The Land of Decoration by Grace McLeen

"Deep, fantastical and powerful" is how Viv Groskop describes McLeen's debut novel in the Independent on Sunday. She notes how McLeen has brought her own experiences of growing up in a religious fundamentalist family to bear upon the novel, creating a strongly believable voice in the form of Judith, the book's ten-year-old narrator. Though the world into which Judith is drawn is often sinister, full of bullies, strikes and hatred, Groskop is charmed by the humour of the novel and the Land of Decoration in the title, a playtime paradise through which Judith attempts to alter real-life events to her advantage.

Writing in the Observer, Nicola Barr also testifies that the book lives up to the widespread hype, praising the "beautiful" way in which McLeen allows the language of Christian texts to infiltrate Judith's world. Burr observes that the book works on a wider, social level, despite it featuring an inward-looking narrator: "this young writer has done a bold, brave thing, writing what is effectively a religious allegory set in the mid-80's Welsh valleys".

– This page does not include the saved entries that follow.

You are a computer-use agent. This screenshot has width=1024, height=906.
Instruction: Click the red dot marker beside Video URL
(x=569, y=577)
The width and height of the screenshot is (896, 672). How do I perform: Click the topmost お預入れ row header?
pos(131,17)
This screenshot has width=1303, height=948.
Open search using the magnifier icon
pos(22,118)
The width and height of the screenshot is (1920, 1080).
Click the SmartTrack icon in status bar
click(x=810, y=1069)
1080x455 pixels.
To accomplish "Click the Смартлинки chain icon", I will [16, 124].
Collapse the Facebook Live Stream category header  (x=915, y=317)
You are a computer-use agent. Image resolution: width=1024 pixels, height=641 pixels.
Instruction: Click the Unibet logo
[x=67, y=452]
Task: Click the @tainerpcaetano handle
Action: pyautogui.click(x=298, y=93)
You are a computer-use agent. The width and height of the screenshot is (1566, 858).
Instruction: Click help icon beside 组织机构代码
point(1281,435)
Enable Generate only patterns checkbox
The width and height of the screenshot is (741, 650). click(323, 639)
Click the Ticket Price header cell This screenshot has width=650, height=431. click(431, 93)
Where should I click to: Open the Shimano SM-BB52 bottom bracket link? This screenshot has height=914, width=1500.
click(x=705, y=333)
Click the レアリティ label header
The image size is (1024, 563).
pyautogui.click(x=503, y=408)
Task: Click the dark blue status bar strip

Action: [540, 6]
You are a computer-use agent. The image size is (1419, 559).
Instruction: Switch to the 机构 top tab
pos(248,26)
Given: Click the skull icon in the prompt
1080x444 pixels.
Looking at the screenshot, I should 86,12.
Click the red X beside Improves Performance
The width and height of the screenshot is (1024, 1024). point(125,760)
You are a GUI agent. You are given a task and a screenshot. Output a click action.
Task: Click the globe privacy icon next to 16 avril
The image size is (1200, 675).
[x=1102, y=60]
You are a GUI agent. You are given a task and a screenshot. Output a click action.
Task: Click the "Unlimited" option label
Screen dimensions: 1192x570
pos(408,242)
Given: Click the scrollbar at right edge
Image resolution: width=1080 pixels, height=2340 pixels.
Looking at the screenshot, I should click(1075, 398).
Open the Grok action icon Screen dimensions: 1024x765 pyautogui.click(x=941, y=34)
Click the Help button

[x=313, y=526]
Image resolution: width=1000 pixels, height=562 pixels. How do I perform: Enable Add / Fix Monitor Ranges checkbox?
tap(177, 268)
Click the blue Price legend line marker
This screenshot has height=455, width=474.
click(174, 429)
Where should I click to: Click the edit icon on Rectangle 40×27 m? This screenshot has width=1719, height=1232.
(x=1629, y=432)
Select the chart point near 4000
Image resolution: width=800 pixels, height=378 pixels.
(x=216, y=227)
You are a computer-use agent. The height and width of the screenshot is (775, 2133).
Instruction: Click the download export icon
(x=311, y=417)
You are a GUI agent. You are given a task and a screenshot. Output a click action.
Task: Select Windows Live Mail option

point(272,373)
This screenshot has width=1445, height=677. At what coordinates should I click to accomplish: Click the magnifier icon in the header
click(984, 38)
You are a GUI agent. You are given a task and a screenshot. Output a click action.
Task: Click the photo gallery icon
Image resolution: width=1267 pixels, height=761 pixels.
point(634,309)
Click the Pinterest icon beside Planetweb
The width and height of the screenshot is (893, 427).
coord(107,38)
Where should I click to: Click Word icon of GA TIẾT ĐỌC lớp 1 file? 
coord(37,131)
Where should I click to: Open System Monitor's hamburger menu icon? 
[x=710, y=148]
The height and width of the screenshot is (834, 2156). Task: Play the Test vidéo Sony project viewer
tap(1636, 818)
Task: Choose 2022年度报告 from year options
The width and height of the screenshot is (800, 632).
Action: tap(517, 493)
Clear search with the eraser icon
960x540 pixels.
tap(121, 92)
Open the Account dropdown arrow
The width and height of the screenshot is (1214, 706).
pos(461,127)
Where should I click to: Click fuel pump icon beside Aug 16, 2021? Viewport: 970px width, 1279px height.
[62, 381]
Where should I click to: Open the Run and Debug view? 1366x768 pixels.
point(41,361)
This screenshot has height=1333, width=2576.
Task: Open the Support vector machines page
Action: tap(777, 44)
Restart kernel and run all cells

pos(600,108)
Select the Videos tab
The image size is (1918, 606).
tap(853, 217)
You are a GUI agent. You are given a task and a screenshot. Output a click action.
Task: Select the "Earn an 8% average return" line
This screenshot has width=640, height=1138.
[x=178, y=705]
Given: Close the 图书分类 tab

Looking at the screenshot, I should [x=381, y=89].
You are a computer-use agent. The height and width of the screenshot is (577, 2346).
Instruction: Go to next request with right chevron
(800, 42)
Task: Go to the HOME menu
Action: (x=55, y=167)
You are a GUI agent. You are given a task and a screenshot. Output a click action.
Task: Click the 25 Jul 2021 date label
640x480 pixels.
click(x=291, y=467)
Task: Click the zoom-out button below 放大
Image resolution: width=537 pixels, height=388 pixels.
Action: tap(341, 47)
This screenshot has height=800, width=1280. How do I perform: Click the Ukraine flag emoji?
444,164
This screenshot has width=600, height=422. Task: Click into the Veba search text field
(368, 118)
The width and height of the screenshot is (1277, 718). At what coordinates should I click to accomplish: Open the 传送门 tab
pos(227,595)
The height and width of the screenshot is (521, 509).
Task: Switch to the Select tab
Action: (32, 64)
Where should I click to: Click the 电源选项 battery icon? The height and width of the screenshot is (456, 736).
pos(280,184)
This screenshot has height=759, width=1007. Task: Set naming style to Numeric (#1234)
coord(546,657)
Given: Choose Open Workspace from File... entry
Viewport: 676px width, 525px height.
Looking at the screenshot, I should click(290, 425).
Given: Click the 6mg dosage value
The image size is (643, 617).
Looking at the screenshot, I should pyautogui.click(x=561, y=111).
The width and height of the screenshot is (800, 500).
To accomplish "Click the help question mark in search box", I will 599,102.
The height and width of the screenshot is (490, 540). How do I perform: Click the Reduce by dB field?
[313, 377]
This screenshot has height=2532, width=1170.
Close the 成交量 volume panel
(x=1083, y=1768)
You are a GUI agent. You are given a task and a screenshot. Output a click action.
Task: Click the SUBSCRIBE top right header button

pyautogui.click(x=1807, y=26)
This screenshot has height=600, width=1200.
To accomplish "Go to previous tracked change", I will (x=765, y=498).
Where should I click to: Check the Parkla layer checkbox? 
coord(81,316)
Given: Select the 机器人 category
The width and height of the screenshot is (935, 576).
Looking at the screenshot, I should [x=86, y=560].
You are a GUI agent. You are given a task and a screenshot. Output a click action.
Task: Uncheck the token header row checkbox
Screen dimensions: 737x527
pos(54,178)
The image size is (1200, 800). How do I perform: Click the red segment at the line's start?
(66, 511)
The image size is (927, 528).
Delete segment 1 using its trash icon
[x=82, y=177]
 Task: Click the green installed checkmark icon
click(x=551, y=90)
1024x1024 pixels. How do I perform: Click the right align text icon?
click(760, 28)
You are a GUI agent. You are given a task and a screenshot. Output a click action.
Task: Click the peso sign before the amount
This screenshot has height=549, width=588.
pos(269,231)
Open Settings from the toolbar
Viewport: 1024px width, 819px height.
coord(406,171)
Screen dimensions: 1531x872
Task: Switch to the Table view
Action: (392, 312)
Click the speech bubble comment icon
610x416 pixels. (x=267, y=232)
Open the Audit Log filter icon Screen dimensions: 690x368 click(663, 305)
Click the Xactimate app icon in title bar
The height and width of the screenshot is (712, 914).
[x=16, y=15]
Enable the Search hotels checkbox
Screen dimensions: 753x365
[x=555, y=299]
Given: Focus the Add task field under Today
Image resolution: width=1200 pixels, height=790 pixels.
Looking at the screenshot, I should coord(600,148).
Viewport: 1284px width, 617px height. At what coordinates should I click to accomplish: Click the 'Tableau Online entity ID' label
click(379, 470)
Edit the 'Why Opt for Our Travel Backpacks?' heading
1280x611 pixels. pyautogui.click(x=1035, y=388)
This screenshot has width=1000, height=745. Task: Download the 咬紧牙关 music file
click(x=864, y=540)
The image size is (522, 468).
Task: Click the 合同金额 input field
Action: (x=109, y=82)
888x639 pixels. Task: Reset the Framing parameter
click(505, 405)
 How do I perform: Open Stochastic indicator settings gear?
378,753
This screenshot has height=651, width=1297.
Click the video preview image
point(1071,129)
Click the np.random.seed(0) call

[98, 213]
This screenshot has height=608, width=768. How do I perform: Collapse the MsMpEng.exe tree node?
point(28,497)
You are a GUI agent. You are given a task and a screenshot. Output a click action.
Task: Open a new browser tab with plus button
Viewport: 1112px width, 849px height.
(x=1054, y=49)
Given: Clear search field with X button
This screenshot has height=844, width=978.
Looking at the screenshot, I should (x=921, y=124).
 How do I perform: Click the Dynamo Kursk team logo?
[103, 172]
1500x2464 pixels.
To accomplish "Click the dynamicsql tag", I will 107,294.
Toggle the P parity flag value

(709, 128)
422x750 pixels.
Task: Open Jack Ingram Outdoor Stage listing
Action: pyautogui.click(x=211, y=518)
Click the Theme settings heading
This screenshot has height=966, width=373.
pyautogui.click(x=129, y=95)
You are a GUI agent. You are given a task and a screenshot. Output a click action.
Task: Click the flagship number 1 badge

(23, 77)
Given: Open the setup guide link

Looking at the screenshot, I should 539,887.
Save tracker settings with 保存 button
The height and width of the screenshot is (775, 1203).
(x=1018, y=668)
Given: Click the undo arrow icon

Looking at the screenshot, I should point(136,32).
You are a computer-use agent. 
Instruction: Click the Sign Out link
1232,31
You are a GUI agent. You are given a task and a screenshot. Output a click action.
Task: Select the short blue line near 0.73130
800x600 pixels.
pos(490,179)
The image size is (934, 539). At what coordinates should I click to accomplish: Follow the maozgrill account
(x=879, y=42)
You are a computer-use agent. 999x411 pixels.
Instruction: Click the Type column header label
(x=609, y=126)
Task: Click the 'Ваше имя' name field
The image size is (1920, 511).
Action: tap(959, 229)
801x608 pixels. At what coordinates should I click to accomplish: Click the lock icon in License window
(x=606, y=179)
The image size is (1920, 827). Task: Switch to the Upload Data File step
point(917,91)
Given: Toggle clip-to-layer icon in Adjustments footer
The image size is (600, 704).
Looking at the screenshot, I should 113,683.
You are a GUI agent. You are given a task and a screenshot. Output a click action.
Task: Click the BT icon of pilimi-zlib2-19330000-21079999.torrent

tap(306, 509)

Although Alexander Larman in the Spectator adds his plaudits to the chorus, he's left underwhelmed by the book's concluding stages, which don't seem to match the "strange, rich world" that McLeen so admirably crafts. Nevertheless, he comments on the "compelling, and at times, hideously tense narrative" and adds to the general consensus that this debut novelist "approaches a potentially absurd subject with great moral clarity and purpose".

The Spanish Holocaust by Paul Preston

Giles Tremlett describes this as "an essential read for anyone wishing to understand Spain and its recent history". Preston's work, he writes in the Guardian, sheds some much needed light on the abhorrent acts perpetrated by Franco's dictatorship, and in turn "destroys the myth cherished by some Spaniards that he was a 'soft' dictator". The titular holocaust is bound to grab attention and is clearly intended to shock, but, says Tremlett, Preston adopts the word with good reason. Only until recently have Spaniards have been facing up to the extent of the atrocities committed by the regime, such was the lasting power of Franco's brainwashing campaign: "Preston charts the prejudice that led Spain's reactionary right into this bloodletting. Decades of dictatorship, and the ensuing silence after Franco's 1975 death, have kept this out of Spanish minds. Only over the past decade, as campaigners have dug up mass graves, has a desire for knowledge burst through".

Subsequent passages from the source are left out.